[УСЛОВИЯ ЗАДАНИЯ]
Перепишите без изменений все строки, начиная со строки, в которой есть «Task: Share the», и вниз до строки, в которой есть «Screen dimensions: 427x217 coord(154,48)». Обе эти строки тоже включите.

[ДАННЫЕ ДЛЯ ЗАДАНИЯ]

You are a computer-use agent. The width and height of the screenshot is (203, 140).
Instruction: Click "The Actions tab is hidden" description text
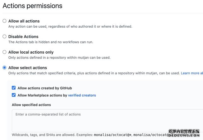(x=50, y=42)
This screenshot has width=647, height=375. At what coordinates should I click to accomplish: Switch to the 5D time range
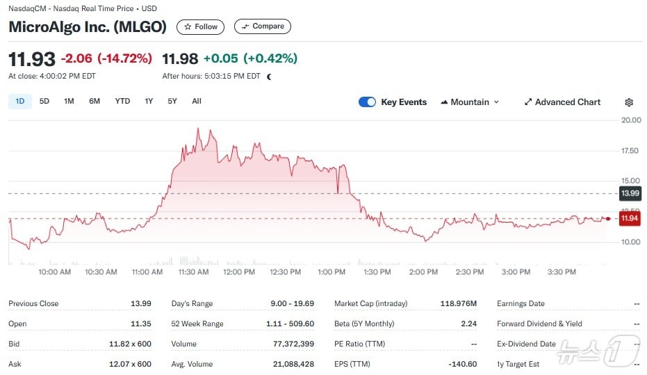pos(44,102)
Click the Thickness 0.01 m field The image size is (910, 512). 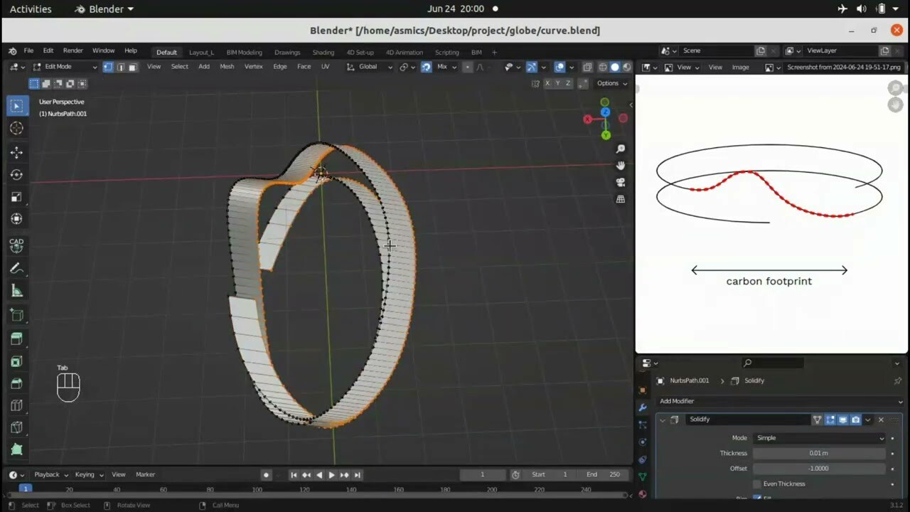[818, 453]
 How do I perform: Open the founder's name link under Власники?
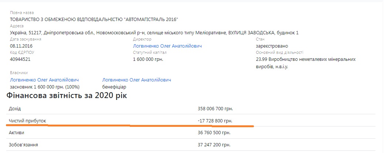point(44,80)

--

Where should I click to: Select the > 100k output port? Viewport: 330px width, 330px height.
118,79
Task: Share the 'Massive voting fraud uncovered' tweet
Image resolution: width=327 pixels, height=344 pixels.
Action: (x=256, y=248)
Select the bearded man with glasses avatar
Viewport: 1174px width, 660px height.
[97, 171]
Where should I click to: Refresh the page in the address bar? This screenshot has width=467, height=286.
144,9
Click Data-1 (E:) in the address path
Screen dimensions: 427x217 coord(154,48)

[ОТВЕТ К ЗАДАЧЕ]
Task: Share the 'Massive voting fraud uncovered' tweet
Image resolution: width=327 pixels, height=344 pixels.
Action: (x=256, y=248)
Select the bearded man with glasses avatar
Viewport: 1174px width, 660px height.
[97, 171]
Where should I click to: Refresh the page in the address bar? This screenshot has width=467, height=286.
144,9
Click Data-1 (E:) in the address path
Screen dimensions: 427x217 coord(154,48)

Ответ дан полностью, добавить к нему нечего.